EXERCISE INSTRUCTIONS: Only lines containing the string "computer" belong in the answer; copy all of them from the entries.

DATA:

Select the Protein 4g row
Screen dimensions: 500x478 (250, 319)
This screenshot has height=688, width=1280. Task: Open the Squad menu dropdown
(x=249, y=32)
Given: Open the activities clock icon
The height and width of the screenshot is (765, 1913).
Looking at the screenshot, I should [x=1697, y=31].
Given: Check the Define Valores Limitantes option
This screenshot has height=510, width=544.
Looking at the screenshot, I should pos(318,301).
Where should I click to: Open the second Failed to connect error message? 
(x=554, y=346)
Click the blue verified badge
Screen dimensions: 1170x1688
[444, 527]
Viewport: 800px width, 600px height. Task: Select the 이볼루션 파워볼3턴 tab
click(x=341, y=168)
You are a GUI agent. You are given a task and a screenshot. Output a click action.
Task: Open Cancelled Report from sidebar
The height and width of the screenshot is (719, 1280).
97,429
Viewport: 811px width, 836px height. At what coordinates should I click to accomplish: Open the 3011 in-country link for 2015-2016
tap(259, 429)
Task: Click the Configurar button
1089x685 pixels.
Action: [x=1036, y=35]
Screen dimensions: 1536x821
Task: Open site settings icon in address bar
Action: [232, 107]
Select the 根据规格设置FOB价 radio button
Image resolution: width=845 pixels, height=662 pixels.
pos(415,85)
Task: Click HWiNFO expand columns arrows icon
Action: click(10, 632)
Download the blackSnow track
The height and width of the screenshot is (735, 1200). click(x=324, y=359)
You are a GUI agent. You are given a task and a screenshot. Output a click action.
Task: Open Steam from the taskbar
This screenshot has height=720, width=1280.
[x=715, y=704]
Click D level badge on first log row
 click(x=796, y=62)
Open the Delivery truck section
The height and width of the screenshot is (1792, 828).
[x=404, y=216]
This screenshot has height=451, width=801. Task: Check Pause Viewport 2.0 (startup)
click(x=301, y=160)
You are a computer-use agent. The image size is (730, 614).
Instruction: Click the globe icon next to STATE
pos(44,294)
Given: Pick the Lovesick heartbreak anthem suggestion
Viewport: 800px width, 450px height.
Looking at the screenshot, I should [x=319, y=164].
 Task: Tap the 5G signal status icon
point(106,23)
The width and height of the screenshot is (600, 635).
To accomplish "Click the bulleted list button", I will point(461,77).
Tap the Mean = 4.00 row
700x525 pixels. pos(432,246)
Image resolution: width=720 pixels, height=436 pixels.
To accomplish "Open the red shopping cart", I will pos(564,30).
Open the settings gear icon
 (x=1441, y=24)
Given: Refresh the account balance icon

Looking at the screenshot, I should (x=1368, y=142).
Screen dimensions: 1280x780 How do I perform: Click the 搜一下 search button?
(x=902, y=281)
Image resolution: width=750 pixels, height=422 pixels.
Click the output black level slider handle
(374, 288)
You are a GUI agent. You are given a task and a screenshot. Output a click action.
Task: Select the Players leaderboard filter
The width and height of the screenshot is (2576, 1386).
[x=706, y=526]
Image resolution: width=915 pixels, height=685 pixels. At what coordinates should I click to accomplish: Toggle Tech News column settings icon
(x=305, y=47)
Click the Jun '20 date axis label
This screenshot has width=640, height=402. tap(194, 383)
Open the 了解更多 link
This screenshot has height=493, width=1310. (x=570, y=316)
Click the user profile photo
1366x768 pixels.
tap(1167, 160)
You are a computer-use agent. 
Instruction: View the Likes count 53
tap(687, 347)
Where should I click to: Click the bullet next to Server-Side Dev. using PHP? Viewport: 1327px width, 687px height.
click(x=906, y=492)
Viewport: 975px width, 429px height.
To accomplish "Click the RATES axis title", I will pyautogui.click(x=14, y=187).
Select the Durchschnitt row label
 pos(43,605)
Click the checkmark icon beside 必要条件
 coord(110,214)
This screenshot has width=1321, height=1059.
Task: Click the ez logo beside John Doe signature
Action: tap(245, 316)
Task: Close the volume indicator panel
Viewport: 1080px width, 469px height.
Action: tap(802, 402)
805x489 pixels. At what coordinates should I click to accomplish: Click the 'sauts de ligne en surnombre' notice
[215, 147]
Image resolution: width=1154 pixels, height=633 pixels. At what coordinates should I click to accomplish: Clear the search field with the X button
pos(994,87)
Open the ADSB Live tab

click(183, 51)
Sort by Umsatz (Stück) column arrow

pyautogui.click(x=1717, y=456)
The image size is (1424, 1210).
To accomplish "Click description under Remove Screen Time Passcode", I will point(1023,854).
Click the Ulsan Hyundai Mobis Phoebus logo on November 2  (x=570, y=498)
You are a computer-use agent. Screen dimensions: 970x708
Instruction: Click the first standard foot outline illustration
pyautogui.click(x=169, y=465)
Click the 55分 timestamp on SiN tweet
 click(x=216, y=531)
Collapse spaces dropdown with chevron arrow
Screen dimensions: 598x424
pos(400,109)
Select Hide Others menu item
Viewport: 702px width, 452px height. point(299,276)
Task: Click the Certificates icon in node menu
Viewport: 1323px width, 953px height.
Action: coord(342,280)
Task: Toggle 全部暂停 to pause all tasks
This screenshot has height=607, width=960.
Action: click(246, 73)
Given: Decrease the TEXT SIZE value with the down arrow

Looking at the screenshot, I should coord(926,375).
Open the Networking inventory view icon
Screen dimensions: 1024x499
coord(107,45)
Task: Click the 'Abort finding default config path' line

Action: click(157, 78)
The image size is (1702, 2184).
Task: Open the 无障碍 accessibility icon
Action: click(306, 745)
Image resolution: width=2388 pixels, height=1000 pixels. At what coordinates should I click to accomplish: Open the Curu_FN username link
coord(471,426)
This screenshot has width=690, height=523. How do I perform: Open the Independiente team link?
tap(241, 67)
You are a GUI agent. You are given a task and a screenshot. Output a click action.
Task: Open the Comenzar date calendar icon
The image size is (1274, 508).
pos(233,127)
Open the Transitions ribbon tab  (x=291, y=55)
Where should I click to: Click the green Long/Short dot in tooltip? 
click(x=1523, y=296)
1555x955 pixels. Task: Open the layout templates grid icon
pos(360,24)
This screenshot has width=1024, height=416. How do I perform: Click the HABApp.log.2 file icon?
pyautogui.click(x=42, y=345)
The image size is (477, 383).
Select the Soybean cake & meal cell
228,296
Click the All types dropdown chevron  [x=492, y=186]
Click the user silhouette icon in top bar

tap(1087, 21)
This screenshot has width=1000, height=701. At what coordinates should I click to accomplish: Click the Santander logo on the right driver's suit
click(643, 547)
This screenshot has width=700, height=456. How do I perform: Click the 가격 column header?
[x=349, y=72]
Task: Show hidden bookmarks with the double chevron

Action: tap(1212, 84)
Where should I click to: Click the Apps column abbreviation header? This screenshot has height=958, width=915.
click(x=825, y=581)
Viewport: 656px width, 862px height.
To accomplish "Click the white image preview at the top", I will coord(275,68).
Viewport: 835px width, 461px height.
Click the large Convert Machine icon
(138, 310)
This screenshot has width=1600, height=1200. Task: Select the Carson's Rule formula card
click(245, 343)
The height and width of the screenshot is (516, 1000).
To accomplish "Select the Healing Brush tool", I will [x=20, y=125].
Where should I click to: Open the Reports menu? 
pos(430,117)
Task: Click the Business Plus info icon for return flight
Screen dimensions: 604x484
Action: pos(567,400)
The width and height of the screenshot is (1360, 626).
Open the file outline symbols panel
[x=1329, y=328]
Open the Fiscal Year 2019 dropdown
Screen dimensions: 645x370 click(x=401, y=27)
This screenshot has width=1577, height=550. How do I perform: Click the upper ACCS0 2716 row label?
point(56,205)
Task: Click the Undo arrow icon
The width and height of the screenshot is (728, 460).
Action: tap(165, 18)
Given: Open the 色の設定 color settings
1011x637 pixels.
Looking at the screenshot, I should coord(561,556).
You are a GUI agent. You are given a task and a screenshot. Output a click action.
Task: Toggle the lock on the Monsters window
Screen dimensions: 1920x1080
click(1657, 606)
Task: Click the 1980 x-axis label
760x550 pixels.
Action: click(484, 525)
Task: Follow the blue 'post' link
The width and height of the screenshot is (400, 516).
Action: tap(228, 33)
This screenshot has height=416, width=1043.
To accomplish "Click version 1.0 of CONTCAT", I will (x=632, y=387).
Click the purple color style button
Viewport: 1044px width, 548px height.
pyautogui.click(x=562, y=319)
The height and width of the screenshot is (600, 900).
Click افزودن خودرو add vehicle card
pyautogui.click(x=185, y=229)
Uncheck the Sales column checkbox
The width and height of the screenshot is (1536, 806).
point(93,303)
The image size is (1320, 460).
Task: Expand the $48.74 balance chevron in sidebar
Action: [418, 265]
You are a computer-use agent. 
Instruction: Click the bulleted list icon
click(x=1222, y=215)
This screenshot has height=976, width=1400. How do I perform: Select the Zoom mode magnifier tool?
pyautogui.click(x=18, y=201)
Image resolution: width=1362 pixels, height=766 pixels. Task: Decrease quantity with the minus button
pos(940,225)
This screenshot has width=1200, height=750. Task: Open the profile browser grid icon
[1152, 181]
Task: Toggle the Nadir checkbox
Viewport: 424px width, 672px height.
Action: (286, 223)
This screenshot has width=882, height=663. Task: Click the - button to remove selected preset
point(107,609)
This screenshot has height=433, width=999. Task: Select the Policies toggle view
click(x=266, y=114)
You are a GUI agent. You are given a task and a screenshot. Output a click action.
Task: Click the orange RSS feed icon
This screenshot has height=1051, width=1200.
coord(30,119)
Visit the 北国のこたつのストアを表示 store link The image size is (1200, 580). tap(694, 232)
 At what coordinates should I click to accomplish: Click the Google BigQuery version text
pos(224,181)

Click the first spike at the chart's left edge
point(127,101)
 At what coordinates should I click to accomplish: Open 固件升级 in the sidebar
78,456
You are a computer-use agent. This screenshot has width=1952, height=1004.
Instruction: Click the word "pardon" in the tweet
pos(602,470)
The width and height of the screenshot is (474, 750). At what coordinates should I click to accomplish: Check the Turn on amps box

RESULT OF THIS TASK:
You are a computer-use agent. The image size is (730, 614).
You are a computer-use agent. 
You are a computer-use agent. Screen dimensions: 970x708
You are a computer-use agent. 
You are a computer-use agent. This screenshot has width=1952, height=1004.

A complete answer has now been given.